WHAT IS EXPECTED
Beginning with the line below that contains "Pause the ongoing scan" and ending with the line that contains "Task: Select the Total Net Profit value", copy every line exactly. Copy nothing else.

#### DATA PROVIDED

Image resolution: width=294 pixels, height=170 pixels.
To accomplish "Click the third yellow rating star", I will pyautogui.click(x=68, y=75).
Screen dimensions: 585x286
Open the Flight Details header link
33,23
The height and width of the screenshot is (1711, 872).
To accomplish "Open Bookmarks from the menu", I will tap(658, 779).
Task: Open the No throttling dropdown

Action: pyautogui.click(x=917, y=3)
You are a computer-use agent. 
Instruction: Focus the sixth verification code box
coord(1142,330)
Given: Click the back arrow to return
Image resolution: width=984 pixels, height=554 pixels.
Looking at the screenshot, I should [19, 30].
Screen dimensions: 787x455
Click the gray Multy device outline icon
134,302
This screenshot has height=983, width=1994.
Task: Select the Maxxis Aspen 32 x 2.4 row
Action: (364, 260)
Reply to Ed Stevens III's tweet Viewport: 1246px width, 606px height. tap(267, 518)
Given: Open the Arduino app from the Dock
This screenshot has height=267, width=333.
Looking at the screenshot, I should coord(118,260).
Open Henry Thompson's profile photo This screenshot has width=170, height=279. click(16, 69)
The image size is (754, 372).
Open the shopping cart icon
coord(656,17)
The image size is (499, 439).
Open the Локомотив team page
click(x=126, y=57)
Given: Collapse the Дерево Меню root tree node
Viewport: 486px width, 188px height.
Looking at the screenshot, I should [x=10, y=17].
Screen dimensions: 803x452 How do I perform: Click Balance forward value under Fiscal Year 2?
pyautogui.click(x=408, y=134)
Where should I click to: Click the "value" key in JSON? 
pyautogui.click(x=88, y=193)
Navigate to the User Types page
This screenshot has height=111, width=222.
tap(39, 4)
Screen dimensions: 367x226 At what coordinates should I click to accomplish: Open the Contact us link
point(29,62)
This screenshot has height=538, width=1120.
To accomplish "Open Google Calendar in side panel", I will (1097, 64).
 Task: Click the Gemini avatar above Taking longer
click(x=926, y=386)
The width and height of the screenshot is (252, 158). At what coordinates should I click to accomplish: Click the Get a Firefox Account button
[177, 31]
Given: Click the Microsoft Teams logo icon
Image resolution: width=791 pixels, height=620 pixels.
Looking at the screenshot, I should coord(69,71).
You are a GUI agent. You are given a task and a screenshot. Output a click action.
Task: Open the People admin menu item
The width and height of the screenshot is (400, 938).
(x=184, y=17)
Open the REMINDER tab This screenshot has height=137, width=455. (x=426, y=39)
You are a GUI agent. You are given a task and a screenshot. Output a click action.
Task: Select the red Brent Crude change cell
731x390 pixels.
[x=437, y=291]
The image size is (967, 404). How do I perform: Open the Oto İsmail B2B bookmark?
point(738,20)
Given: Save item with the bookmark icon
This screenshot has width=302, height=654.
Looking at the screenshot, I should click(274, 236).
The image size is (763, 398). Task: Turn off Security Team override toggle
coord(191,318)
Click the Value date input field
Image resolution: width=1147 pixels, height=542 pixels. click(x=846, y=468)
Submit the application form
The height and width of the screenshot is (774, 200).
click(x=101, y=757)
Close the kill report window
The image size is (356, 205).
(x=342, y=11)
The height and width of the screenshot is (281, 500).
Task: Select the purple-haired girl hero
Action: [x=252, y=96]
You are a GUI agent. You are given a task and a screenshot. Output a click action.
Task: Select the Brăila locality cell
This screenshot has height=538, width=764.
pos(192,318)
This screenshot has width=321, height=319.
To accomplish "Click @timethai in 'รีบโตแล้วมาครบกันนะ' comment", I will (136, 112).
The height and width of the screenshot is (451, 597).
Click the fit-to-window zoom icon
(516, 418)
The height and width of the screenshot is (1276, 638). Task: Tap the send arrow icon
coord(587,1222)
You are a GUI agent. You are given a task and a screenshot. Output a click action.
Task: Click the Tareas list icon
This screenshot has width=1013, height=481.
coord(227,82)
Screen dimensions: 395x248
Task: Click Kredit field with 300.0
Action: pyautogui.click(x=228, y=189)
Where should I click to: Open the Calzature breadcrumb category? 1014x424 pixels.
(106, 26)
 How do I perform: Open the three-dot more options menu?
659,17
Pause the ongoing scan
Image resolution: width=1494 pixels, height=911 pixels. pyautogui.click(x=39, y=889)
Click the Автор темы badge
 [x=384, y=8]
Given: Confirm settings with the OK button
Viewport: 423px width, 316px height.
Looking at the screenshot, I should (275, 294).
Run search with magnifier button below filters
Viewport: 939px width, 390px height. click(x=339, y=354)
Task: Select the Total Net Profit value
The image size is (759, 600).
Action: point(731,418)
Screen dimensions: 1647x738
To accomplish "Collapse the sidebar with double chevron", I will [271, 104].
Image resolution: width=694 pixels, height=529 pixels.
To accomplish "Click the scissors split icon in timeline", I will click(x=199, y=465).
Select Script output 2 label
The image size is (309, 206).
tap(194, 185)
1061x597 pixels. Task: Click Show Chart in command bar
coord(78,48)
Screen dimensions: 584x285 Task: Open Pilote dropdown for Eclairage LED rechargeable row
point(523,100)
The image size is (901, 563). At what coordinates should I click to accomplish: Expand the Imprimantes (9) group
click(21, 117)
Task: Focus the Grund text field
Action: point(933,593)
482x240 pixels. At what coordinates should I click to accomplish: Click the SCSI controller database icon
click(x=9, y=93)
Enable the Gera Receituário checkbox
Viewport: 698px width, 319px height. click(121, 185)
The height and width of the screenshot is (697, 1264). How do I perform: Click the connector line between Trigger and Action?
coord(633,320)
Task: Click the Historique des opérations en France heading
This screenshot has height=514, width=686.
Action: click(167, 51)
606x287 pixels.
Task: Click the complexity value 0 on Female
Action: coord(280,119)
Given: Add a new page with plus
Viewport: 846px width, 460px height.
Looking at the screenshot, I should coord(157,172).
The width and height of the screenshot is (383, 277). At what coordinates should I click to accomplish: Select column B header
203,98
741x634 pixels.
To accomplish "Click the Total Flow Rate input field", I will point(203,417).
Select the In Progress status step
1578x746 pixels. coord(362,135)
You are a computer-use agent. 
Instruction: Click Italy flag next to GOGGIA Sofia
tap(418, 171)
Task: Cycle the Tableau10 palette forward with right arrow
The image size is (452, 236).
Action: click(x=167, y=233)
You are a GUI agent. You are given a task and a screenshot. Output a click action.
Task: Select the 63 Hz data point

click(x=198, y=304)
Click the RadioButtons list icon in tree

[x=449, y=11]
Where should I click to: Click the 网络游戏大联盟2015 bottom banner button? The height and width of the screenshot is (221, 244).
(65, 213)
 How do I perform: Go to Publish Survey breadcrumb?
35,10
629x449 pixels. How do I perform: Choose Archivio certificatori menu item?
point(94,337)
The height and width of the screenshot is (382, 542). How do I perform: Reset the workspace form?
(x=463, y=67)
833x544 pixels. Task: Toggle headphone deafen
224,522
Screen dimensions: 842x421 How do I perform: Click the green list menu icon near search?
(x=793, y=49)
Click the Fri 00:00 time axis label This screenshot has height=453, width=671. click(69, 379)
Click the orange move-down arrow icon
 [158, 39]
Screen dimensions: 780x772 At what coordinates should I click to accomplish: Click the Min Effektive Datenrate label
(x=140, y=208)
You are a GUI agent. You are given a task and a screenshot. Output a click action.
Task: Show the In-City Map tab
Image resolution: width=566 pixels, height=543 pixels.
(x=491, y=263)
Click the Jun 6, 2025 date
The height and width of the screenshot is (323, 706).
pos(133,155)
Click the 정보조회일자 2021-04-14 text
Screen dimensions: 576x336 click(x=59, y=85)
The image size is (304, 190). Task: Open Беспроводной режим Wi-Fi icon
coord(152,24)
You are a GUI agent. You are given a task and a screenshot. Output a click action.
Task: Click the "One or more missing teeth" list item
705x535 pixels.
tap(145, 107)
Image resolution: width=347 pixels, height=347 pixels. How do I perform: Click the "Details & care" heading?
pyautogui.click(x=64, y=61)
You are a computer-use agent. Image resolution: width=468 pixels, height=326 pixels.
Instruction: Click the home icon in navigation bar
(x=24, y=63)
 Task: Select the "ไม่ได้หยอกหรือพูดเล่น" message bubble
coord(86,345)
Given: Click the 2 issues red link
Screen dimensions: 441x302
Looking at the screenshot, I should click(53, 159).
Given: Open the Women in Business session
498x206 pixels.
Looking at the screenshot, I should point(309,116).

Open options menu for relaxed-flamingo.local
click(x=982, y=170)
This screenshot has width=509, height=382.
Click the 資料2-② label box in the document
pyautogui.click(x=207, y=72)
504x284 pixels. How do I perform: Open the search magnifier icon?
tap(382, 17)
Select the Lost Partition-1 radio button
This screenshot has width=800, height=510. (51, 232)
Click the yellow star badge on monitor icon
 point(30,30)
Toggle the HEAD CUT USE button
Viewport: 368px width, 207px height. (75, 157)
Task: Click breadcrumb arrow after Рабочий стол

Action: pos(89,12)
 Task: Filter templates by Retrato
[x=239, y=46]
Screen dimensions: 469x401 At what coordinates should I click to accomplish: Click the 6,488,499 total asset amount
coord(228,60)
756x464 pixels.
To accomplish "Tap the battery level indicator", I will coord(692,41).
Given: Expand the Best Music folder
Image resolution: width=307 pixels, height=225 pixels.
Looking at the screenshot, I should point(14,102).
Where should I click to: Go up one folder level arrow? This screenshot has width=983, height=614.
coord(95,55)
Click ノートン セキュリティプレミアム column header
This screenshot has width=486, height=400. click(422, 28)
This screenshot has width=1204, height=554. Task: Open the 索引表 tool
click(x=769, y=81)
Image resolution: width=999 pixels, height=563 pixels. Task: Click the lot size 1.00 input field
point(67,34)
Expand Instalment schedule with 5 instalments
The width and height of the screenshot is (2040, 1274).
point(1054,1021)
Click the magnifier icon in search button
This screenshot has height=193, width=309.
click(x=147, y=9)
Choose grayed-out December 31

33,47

########

TASK RESULT
Pause the ongoing scan
Image resolution: width=1494 pixels, height=911 pixels. pyautogui.click(x=39, y=889)
Click the Автор темы badge
 [x=384, y=8]
Given: Confirm settings with the OK button
Viewport: 423px width, 316px height.
Looking at the screenshot, I should (275, 294).
Run search with magnifier button below filters
Viewport: 939px width, 390px height. click(x=339, y=354)
Task: Select the Total Net Profit value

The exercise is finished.